One job. Each of them does exactly one thing. The paper-mode portfolio worker records. The AML engine flags. The content pipeline publishes. The research agent reads. None of them is allowed to drift. The moment you ask an agent to do two things, it starts forgetting how to do either.

Visibility. Every agent should write to a place people actually inspect. Dashboard, message queue, public URL, SQLite ledger. If nobody can see it working today, assume it is broken.

Three rules if you are starting now

Write the recovery runbook before you write the agent. If you cannot describe how to restart it from a cold crash in five minutes, do not ship it. The runbook forces you to know your dependencies, your failure modes, your ground-truth check.

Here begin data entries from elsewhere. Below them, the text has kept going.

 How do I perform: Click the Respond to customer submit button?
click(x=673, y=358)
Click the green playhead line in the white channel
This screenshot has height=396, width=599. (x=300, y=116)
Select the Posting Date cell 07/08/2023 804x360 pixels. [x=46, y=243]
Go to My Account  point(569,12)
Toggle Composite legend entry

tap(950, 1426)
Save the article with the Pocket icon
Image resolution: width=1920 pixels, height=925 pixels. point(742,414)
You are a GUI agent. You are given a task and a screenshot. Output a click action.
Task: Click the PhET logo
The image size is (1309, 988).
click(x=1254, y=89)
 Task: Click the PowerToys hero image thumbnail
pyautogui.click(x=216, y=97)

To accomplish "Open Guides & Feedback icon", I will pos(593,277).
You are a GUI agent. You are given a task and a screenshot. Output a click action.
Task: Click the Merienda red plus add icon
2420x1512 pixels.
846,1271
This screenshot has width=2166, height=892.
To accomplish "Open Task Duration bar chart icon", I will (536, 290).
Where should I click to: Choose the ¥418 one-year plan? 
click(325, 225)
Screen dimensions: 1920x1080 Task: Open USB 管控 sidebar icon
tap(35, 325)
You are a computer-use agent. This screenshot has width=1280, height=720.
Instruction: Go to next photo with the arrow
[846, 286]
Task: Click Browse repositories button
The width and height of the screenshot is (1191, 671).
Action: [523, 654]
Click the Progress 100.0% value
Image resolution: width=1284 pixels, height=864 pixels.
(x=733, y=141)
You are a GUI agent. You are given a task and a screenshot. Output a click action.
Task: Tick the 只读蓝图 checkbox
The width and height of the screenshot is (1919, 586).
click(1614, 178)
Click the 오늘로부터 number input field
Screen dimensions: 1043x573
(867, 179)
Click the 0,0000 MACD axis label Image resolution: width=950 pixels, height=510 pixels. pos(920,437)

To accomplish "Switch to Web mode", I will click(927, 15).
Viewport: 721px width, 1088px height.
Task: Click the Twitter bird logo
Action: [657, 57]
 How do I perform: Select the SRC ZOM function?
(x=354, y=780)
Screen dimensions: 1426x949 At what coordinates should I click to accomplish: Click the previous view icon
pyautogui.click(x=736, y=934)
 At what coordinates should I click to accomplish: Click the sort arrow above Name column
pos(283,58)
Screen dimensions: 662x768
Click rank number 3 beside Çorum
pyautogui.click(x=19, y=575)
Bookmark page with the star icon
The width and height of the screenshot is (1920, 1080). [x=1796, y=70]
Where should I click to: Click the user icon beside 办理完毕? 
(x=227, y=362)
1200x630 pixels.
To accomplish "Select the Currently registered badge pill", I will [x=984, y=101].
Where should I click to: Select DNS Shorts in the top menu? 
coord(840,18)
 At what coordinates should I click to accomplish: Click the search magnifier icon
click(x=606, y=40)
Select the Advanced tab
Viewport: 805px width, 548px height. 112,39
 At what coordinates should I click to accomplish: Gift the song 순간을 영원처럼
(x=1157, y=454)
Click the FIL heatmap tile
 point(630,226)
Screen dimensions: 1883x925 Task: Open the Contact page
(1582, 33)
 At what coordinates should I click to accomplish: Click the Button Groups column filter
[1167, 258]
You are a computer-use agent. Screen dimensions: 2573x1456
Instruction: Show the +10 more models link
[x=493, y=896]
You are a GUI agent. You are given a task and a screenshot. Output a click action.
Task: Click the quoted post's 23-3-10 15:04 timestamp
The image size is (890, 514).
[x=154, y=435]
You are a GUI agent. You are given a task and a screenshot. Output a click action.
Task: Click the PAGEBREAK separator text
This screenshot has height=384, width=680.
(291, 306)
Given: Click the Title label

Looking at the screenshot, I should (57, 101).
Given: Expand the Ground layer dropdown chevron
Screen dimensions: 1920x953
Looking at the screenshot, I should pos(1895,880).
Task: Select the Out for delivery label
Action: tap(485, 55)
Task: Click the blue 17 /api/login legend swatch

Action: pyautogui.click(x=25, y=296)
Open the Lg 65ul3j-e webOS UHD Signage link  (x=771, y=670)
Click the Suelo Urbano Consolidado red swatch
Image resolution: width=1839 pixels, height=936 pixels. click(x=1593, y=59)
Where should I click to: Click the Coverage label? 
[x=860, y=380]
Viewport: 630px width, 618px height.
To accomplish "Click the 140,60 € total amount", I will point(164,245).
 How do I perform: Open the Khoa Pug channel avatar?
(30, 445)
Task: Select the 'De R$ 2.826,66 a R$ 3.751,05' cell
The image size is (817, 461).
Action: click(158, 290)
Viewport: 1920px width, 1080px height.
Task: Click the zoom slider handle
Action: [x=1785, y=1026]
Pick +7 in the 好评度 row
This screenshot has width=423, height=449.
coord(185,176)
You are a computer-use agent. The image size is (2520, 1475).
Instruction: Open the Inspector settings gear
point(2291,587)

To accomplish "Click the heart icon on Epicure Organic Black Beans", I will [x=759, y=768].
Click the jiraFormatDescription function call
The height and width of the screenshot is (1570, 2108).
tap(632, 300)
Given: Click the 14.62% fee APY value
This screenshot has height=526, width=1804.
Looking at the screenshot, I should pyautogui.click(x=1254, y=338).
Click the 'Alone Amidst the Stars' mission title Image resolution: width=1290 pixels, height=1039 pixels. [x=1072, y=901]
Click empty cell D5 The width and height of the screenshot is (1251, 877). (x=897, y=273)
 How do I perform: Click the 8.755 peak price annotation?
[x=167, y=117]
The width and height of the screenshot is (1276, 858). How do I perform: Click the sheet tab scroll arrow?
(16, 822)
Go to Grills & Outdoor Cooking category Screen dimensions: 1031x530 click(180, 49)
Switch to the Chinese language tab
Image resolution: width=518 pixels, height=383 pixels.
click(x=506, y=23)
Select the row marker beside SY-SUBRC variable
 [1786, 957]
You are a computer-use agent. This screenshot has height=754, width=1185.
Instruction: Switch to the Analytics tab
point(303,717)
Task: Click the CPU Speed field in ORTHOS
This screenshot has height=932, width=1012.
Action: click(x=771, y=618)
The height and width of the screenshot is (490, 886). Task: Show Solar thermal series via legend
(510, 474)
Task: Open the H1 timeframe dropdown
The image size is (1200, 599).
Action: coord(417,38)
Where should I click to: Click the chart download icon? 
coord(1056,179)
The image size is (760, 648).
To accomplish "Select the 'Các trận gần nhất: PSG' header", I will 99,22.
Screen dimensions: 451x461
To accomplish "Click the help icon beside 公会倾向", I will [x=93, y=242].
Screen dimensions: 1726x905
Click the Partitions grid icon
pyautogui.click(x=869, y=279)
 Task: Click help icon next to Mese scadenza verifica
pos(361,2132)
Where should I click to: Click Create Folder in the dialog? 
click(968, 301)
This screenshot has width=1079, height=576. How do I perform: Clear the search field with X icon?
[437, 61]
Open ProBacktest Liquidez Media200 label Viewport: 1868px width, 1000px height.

An agent without a runbook is a time bomb with a bow on it.

Every agent needs an external validator. The most common failure mode I have seen is an agent that generates output and then validates its own output. That is not validation. That is the agent clapping for itself. Find one external source of truth, public if possible, and make the agent check against it on every run. If there is no external source, flag the output as unverified.

One job per agent. The moment you give an agent two responsibilities, you have built something that will forget how to do both. Generalist agents are a myth at this stage of the technology. Specialists that talk to each other are real. Build the specialists. Let them talk.

What this record is useful for

This note is not a claim that the system is finished. It is a failure record. The useful parts are the controls that survived contact with real runs: recovery runbooks, external validators, one-job workers, visible heartbeats, spend caps, and hard stops for loops.

The remaining gap is still the same: small agent crews need better operating standards. They need records that show what ran, what failed, what changed, and what a human still has to decide. That is the part worth continuing to build.